## Collected data entries
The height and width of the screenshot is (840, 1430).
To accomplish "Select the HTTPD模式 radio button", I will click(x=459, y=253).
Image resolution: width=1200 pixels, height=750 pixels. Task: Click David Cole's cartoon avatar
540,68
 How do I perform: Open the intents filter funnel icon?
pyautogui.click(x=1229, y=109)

==

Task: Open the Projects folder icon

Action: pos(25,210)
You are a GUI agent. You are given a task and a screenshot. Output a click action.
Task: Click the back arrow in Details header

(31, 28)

## Task item
Whenever a line in the entries above includes the word "screenshot", pull that line out.

## Completed task
The height and width of the screenshot is (840, 1430).
You are a GUI agent. You are given a task and a screenshot. Output a click action.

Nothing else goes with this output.